4. Provide housing, care and monitoring of patients who do not require hospitalization but must remain isolated to better ensure that hospital capacity is preserved for acutely ill patients who require hospitalization. This includes persons with suspected or confirmed COVID-19 infections who experience mild to moderate symptoms and who are not able to care for themselves at home.
5. Construct or retrofit separate areas to screen and treat large numbers of persons with suspected COVID-19 infections. This includes construction of isolation facilities in or around hospital emergency departments to assess potentially large numbers of persons under investigation for COVID-19 infection.
6. Address the financial impacts of cancellations of elective surgeries and procedures due to shortages of PPE, other medical supplies and need to keep beds available for COVID-19 patients, as well as patient cancellations due to fear of COVID-19 in health care facilities. Such cancellations could have devastating financial implications for hospitals, physicians and nurses already at financial risk and may limit access to care.

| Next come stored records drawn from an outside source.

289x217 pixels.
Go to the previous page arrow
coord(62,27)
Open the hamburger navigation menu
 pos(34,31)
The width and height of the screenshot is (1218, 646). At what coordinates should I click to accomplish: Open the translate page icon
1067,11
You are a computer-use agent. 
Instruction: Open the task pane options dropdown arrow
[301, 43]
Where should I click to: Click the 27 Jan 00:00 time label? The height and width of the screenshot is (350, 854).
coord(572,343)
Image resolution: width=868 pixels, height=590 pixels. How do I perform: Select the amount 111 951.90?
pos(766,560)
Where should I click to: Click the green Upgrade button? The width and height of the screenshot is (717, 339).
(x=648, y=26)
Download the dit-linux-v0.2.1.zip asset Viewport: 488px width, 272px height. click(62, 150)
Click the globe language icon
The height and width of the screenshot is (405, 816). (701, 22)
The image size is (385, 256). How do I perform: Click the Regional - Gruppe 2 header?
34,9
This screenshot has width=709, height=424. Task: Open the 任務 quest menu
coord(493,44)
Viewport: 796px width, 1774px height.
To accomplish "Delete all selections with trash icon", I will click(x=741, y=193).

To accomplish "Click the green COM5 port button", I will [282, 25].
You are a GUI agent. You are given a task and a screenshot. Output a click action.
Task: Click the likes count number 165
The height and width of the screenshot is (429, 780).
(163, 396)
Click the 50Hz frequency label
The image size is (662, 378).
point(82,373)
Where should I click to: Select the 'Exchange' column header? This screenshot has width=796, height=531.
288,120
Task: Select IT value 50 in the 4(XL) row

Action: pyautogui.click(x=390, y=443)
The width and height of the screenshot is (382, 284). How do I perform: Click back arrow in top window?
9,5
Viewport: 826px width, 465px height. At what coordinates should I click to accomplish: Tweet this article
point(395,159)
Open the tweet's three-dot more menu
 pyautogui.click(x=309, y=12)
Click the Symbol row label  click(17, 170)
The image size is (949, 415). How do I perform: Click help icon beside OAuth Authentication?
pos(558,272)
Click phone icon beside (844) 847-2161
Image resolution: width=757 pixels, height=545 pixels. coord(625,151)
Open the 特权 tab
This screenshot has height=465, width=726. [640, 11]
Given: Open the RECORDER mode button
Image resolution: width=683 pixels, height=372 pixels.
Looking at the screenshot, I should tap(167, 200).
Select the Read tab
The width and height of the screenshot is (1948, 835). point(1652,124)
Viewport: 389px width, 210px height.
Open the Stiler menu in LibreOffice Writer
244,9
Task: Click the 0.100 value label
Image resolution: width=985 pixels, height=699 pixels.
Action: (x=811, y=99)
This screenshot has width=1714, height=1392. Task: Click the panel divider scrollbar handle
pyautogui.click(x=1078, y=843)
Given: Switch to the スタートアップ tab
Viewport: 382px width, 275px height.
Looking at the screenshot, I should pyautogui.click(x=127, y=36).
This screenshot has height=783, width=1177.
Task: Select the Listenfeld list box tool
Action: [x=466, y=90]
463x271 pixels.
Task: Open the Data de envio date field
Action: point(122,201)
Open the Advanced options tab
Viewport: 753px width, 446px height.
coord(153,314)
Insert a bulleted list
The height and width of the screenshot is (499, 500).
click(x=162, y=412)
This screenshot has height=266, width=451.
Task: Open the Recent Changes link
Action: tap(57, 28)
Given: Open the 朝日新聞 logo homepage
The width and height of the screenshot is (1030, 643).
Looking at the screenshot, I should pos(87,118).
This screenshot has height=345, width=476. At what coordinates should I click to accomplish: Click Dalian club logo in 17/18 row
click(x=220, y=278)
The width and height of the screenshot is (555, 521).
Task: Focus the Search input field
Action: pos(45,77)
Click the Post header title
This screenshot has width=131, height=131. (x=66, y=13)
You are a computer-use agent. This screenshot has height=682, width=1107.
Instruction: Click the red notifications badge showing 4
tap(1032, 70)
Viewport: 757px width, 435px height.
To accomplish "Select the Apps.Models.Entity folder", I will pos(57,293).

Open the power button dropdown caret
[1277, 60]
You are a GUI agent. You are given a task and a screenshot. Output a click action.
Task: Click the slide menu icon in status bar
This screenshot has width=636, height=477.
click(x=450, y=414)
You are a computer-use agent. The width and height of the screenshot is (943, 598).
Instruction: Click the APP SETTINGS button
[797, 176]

7. Plan for, train on, and implement expanded telemedicine and telehealth capabilities to ensure that appropriate care can be provided to individuals in their homes or residential facilities when social distancing measures are used to reduce community spread of COVID-19.
8. Increase the numbers of patient care beds to provide surge capacity using temporary structures, such as temporary hospitals that are deployed in a pandemic.
9. Cover the increased costs associated with higher staffing levels, backfilling staff when necessary (due to unavailable staff or greater need for staff) and special infectious disease units needed to care for patients with suspected or confirmed COVID-19 infection.
In a related matter, and an apparent response to the demands of governors across the United States, the Trump Administration is expected to ask Congress for funding of about $850 billion to address the burgeoning financial crisis that is a direct result of the pandemic.